2
Feb
2015

From Absolute Idealism to Analytic Philosophy, Part 2

In a previous post, I gave a brief historical sketch of the movement from nineteenth century absolute idealism to twentieth century analytic philosophy. In this post, I will survey the response Cornelius Van Til gave to absolute idealism, and then examine the analytic tradition in light of Van Til’s Reformed insights.

Cornelius Van Til (1895–1987) completed his Ph.D. dissertation entitled, “God and the Absolute,” at Princeton University in 1927 under the Scottish idealist philosopher, A. A. Bowman (1883–1936). Van Til began his dissertation in medias res, like a piece of epic literature:

In many quarters the idea seems to prevail that the God of Christianity and the Absolute of modern idealistic philosophy are identical. . . . The alliance thus formed is hailed by philosophers and theologians alike as prophetic of a glorious dawn of peace and progress. Clasping hands we have stopped our wrangle and at last have found an outlet for our energies in the improvement of the human race. Yet there are some murmurings to be heard here and there that all is not gold that glitters. Now since I find myself among the group of malcontents who have not joined their voice to the applause of peace, peace, because there is no peace, I am here called upon to give an account of the faith that is in me. I still believe in the God of Christianity and not in the Absolute of Idealism. Believing my faith to be a “reasonable faith” I shall in this paper attempt to prove that the apparent similarity between Idealism and Christianity covers a fundamental diversity, that consequently we must make a choice between them and that the choice for Christianity is philosophically the more tenable.

What a tremendous statement of Christian fortitude to his dissertation examiners! Van Til went on to state his argument with equal Christian conviction: “To do this it will be sufficient to take the pivotal conception of God which lies at the basis of all Christian theism and contend that it is the only conception that can offer a possible unity to human experience. The only alternative to belief in this God is scepticism [sic].”

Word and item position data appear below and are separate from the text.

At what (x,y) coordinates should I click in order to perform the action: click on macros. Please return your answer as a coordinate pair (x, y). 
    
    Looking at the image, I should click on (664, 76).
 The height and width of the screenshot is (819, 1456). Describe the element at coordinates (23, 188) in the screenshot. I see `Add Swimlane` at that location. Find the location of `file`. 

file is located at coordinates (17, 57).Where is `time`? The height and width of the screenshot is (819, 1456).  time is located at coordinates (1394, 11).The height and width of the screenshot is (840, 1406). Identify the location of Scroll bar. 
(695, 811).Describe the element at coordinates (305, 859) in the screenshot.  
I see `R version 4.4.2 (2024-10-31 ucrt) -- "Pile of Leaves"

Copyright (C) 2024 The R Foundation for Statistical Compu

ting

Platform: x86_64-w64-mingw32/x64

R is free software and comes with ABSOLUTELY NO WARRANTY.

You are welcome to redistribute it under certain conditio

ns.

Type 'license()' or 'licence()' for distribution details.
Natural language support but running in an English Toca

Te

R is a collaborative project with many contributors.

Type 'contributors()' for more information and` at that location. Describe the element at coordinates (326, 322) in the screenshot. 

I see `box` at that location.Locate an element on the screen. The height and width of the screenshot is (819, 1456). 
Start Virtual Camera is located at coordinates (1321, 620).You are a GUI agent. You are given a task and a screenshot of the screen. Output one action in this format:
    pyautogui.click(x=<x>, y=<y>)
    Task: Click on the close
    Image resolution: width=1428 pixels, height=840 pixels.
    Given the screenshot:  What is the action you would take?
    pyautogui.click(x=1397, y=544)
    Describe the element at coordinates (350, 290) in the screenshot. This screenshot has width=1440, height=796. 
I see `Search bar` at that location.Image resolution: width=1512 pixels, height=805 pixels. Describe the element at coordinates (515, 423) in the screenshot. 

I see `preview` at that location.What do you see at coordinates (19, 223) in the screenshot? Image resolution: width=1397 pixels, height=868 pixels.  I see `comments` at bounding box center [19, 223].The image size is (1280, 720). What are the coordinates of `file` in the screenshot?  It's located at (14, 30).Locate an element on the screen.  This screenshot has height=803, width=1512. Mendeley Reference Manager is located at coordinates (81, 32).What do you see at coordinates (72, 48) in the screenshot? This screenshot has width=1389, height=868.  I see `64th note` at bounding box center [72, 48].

Both the Van Tilian tradition and the analytic tradition can trace its roots back to the response its earliest proponents gave to absolute idealism. Nonetheless, Van Til’s response was quite different from the ones given by the early analytic philosophers. G. E. Moore (1873—1958) and Bertrand Russell (1872—1970) responded to absolute idealism by insisting that it did not give proper attention to the necessity of logical rigor, linguistic analysis, and commonsense for philosophy. Van Til responded to absolute idealism by insisting that it did not give proper attention to the necessity of the Christian God and his revelation for philosophy.

As I showed in my previous post, the use of logical rigor, linguistic analysis, and commonsense has led analytic philosophers like John Searle to a materialistic universe in which free and meaningful human mental activity seems impossible. The hopelessness of materialism does not logically follow from analytic philosophy’s method. However, those practicing an analytic philosophy that does not incorporate the necessity of Scripture into its methodology are bound to arrive at similar wrongheaded conclusions. Man was never meant to experience or reflect upon anything without subordinating his cognition to the norm of God’s special revelation, and since sin has corrupted man’s heart, he needs special revelation all the more—even when doing philosophy.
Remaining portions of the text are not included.